Collected data entries:
-- Opening Marker --

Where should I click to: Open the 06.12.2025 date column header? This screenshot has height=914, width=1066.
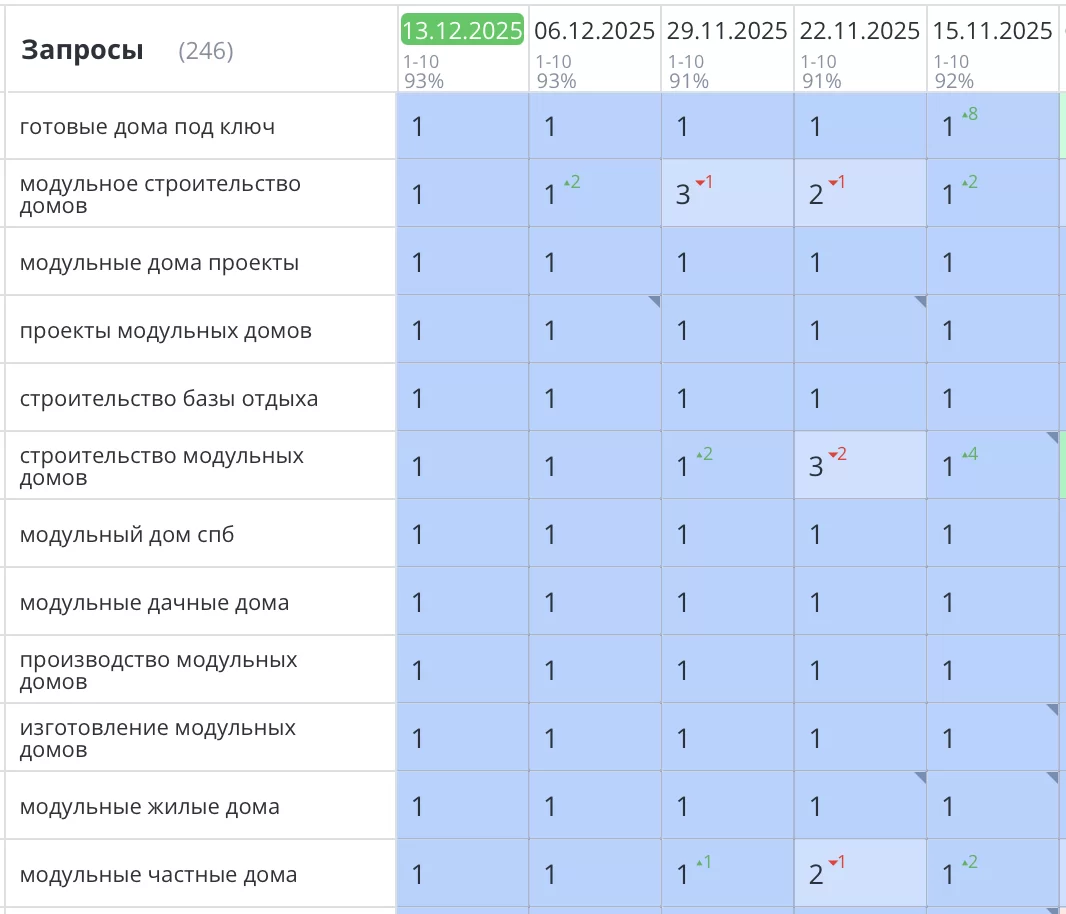594,31
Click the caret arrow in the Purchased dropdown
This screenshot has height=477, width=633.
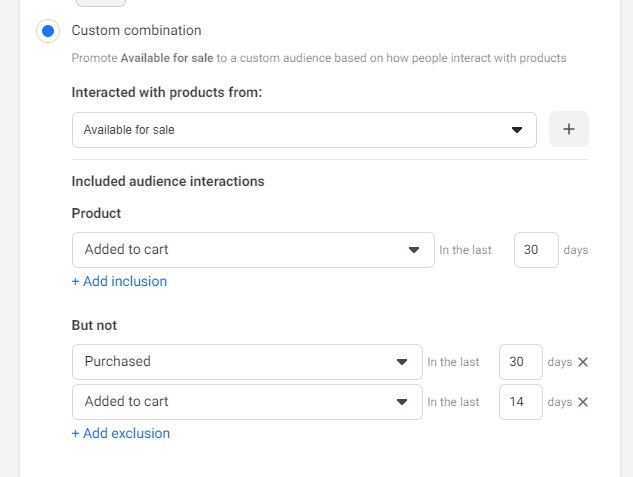[402, 362]
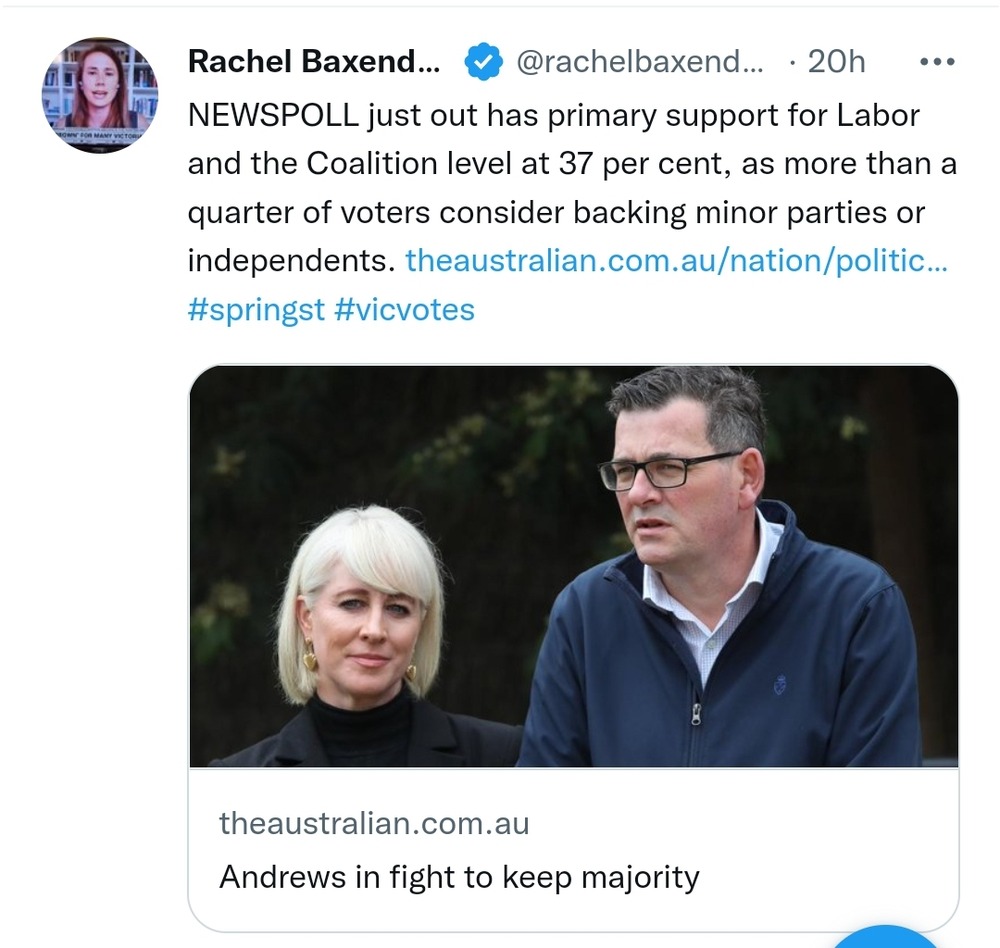
Task: Click the card's theaustralian.com.au domain label
Action: tap(374, 824)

-- Closing Marker --

**Task brief:**
Copy the records above exactly, leaving out every picture.

**Written reply:**
Where should I click to: Open the 06.12.2025 date column header? This screenshot has height=914, width=1066.
594,31
Click the caret arrow in the Purchased dropdown
This screenshot has height=477, width=633.
[402, 362]
Task: Click the card's theaustralian.com.au domain label
Action: tap(374, 824)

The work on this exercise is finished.